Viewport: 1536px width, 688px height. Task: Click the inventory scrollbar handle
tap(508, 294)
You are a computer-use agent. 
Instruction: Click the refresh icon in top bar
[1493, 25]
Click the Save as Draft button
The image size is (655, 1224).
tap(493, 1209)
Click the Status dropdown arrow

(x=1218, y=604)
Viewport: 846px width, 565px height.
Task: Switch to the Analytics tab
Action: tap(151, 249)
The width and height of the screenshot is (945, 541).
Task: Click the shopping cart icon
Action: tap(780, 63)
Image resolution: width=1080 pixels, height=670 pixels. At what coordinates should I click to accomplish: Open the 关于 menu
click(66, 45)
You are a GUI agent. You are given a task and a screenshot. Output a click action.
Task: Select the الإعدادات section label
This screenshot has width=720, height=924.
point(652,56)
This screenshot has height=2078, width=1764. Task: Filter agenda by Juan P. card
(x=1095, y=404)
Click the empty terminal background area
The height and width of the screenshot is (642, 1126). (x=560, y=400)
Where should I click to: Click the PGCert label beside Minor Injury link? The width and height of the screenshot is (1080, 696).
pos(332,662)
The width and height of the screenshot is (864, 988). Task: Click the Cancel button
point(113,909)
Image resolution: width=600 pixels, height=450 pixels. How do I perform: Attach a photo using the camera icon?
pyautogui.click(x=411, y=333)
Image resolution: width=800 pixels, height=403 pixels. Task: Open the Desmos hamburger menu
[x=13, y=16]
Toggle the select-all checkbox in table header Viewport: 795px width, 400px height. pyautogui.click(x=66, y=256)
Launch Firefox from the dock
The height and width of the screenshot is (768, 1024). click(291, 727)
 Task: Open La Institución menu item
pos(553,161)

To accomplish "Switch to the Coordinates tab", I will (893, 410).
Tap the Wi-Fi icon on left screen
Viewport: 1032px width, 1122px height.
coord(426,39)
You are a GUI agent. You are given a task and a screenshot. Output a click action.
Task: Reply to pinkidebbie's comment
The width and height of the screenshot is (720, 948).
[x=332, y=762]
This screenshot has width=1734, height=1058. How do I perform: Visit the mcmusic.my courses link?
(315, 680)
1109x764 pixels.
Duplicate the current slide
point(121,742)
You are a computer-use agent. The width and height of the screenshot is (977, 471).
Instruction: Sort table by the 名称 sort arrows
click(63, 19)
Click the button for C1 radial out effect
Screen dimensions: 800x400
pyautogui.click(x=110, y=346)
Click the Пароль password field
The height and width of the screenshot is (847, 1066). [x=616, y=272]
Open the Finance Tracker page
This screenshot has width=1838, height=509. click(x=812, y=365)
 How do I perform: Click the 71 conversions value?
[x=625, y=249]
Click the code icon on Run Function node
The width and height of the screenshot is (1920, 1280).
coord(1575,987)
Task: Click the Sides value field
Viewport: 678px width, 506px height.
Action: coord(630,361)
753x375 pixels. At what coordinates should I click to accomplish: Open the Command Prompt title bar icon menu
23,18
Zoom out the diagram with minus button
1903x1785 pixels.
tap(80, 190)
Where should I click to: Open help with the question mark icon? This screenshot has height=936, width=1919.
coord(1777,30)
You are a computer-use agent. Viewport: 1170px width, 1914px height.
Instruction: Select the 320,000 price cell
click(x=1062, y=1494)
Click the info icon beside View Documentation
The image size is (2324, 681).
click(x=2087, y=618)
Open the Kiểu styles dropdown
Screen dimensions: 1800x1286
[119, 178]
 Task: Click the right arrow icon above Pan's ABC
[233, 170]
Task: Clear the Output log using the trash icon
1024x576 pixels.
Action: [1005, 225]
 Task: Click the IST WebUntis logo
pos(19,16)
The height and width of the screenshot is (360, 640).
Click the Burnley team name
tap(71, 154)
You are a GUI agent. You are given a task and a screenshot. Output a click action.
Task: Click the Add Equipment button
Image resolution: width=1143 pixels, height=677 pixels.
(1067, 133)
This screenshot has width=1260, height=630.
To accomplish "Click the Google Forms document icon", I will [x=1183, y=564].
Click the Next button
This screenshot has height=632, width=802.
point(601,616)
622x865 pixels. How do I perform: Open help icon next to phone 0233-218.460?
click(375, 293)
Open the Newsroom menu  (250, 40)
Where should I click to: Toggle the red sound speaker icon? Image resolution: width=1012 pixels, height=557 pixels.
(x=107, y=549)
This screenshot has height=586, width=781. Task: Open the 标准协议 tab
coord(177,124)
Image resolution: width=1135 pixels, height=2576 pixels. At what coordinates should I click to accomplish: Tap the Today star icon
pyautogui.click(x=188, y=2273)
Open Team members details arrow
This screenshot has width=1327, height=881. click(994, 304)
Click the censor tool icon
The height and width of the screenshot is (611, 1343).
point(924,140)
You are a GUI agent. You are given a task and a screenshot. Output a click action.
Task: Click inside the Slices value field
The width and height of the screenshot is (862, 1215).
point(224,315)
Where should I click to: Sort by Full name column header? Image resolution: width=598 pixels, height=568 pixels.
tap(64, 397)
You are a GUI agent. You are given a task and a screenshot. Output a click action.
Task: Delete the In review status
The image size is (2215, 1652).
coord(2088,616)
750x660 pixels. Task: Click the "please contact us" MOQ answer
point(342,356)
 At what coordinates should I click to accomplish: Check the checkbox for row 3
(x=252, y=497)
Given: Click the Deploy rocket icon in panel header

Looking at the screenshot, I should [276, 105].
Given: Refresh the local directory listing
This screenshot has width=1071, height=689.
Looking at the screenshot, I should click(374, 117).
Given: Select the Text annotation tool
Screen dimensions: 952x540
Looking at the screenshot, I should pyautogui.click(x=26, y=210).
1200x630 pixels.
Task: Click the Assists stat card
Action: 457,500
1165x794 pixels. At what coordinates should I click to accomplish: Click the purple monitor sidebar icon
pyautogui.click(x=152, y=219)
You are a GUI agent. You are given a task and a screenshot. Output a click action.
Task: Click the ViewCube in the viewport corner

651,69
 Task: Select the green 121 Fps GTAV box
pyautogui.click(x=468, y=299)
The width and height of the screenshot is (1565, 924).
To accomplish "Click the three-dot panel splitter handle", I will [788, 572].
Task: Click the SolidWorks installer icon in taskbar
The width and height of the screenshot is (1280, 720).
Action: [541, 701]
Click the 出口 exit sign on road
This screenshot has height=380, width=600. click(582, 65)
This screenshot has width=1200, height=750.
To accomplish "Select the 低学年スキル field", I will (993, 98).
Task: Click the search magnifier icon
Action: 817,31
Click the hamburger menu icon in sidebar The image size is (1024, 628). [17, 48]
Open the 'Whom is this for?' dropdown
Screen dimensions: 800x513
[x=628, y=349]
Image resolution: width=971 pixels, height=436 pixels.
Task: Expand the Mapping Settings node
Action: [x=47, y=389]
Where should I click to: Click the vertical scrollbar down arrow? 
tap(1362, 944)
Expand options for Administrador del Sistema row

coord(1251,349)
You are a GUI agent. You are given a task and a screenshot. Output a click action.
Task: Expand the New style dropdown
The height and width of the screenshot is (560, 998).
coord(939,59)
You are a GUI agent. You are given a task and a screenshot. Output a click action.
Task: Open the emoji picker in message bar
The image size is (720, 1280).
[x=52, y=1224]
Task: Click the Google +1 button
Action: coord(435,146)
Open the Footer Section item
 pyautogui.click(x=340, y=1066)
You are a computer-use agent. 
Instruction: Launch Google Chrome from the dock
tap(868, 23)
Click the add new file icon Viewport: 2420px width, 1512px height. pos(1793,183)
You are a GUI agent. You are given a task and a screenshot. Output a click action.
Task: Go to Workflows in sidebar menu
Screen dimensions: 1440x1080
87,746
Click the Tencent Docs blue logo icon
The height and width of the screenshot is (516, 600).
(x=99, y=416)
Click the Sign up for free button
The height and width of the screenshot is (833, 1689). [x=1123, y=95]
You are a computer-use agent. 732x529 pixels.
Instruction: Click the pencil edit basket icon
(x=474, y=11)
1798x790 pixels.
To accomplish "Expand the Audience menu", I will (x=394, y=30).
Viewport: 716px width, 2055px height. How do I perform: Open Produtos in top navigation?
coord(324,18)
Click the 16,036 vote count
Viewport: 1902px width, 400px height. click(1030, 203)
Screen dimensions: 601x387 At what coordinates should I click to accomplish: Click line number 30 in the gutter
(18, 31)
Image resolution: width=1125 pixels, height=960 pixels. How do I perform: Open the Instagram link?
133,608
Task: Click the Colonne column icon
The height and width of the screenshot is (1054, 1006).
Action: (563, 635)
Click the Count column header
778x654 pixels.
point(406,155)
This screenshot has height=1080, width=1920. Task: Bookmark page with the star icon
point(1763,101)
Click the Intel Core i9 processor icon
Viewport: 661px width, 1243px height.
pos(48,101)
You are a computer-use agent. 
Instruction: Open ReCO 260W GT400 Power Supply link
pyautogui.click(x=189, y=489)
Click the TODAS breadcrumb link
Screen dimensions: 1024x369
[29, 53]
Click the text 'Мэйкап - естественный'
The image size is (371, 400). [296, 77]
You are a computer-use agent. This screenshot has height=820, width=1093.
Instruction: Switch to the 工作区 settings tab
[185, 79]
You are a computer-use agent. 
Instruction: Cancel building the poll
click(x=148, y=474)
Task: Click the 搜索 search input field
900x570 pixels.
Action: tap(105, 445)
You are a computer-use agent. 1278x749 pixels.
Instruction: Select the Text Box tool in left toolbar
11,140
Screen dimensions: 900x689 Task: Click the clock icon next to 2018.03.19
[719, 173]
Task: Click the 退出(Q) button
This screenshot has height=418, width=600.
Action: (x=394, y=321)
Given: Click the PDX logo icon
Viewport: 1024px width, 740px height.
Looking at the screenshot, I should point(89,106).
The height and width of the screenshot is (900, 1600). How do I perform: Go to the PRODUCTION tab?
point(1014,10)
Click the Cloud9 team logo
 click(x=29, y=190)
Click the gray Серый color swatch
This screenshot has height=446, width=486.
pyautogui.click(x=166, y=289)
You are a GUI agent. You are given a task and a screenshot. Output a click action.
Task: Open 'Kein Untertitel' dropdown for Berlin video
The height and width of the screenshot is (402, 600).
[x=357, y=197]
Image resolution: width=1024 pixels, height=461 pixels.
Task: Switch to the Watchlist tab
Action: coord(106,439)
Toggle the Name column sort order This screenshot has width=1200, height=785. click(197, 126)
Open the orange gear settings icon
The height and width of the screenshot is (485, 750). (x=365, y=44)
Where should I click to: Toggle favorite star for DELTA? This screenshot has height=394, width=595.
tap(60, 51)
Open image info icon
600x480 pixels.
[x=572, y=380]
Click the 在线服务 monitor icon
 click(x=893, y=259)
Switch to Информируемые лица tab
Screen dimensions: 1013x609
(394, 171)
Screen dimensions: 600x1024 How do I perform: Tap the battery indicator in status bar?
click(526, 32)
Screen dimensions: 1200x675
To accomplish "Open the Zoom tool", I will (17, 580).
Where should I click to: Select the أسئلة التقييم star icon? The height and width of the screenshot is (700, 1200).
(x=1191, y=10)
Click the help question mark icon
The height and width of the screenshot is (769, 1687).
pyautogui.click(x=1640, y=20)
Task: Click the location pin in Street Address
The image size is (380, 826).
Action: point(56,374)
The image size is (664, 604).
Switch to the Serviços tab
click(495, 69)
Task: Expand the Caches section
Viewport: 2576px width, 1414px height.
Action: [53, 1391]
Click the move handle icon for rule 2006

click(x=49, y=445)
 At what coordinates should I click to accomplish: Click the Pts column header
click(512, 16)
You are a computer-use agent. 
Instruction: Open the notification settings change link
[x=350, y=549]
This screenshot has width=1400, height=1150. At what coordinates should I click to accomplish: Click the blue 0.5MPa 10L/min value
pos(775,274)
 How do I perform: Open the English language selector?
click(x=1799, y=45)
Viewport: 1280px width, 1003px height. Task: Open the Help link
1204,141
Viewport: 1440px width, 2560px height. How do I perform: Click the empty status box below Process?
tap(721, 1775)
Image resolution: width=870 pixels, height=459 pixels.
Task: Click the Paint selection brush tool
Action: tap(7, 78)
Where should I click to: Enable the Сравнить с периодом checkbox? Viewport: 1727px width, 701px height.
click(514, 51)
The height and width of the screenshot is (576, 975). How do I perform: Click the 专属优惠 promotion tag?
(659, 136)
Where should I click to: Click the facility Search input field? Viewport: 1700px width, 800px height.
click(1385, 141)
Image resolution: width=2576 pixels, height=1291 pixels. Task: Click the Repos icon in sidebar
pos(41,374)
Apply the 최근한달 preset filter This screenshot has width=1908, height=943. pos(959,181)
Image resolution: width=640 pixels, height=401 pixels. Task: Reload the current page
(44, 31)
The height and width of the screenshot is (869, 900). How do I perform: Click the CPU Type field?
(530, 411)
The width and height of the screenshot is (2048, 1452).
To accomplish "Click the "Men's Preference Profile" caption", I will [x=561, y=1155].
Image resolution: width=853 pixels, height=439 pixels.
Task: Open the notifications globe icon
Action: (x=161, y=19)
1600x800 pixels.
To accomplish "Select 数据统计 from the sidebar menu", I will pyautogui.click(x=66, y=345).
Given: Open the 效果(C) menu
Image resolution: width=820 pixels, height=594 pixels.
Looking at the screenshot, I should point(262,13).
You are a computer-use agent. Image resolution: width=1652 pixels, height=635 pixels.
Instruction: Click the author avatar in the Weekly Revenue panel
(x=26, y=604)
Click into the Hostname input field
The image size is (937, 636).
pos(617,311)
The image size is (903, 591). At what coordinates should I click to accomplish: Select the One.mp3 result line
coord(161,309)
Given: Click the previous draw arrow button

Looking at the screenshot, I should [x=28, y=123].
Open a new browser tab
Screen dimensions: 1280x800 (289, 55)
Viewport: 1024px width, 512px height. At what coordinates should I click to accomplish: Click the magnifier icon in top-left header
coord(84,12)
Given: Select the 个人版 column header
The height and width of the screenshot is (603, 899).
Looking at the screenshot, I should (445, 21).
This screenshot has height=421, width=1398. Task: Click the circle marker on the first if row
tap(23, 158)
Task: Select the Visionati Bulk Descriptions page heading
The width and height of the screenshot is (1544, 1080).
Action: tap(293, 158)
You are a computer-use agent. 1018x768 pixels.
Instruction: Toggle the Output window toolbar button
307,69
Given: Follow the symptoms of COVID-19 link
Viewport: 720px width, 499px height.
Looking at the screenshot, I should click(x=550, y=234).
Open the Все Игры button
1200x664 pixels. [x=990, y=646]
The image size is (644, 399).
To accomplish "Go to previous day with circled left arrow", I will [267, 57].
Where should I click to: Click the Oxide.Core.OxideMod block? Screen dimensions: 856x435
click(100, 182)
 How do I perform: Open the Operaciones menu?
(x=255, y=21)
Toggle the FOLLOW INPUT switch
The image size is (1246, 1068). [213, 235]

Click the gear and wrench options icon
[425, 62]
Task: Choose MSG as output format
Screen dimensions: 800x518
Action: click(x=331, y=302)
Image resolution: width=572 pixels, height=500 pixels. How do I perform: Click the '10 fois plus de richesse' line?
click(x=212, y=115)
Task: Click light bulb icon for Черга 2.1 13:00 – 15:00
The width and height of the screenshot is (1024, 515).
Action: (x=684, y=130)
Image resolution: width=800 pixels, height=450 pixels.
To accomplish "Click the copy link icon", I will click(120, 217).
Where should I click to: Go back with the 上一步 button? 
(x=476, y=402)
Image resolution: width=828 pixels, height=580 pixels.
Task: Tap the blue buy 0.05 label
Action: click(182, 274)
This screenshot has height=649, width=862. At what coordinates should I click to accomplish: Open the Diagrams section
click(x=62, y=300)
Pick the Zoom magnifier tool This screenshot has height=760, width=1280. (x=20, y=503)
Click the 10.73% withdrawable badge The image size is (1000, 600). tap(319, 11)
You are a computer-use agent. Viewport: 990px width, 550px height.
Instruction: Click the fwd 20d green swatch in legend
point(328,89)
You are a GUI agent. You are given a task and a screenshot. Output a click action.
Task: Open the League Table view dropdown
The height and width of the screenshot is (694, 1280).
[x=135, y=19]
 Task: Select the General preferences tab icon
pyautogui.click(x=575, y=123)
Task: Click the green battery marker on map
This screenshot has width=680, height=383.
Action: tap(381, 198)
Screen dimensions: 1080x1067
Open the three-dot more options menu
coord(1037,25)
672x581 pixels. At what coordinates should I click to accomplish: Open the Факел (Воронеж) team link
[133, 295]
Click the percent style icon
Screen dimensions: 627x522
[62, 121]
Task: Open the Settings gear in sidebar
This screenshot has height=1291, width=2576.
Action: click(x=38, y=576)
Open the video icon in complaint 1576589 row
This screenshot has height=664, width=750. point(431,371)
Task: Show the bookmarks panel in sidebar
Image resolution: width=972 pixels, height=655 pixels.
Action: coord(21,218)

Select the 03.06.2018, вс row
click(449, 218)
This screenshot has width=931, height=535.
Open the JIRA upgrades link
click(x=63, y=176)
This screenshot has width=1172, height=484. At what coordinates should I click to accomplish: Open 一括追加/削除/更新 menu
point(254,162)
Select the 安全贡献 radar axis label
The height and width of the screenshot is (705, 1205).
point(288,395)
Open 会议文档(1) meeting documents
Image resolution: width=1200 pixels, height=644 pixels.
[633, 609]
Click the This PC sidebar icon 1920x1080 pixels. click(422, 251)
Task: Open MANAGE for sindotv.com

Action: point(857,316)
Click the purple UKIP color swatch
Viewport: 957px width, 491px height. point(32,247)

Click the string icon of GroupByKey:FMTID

━━━━━━━━━━━━━━━━━━━━━━━━━━━━━━

What you will do
Looking at the data above, return every line from the one with "Given: Select the Text annotation tool" down to the one with "Open the 'Whom is this for?' dropdown", exactly and inclusively.

Response area
Given: Select the Text annotation tool
Screen dimensions: 952x540
Looking at the screenshot, I should pyautogui.click(x=26, y=210).
1200x630 pixels.
Task: Click the Assists stat card
Action: 457,500
1165x794 pixels. At what coordinates should I click to accomplish: Click the purple monitor sidebar icon
pyautogui.click(x=152, y=219)
You are a GUI agent. You are given a task and a screenshot. Output a click action.
Task: Click the ViewCube in the viewport corner

651,69
 Task: Select the green 121 Fps GTAV box
pyautogui.click(x=468, y=299)
The width and height of the screenshot is (1565, 924).
To accomplish "Click the three-dot panel splitter handle", I will [788, 572].
Task: Click the SolidWorks installer icon in taskbar
The width and height of the screenshot is (1280, 720).
Action: [541, 701]
Click the 出口 exit sign on road
This screenshot has height=380, width=600. click(582, 65)
This screenshot has width=1200, height=750.
To accomplish "Select the 低学年スキル field", I will (993, 98).
Task: Click the search magnifier icon
Action: 817,31
Click the hamburger menu icon in sidebar The image size is (1024, 628). [17, 48]
Open the 'Whom is this for?' dropdown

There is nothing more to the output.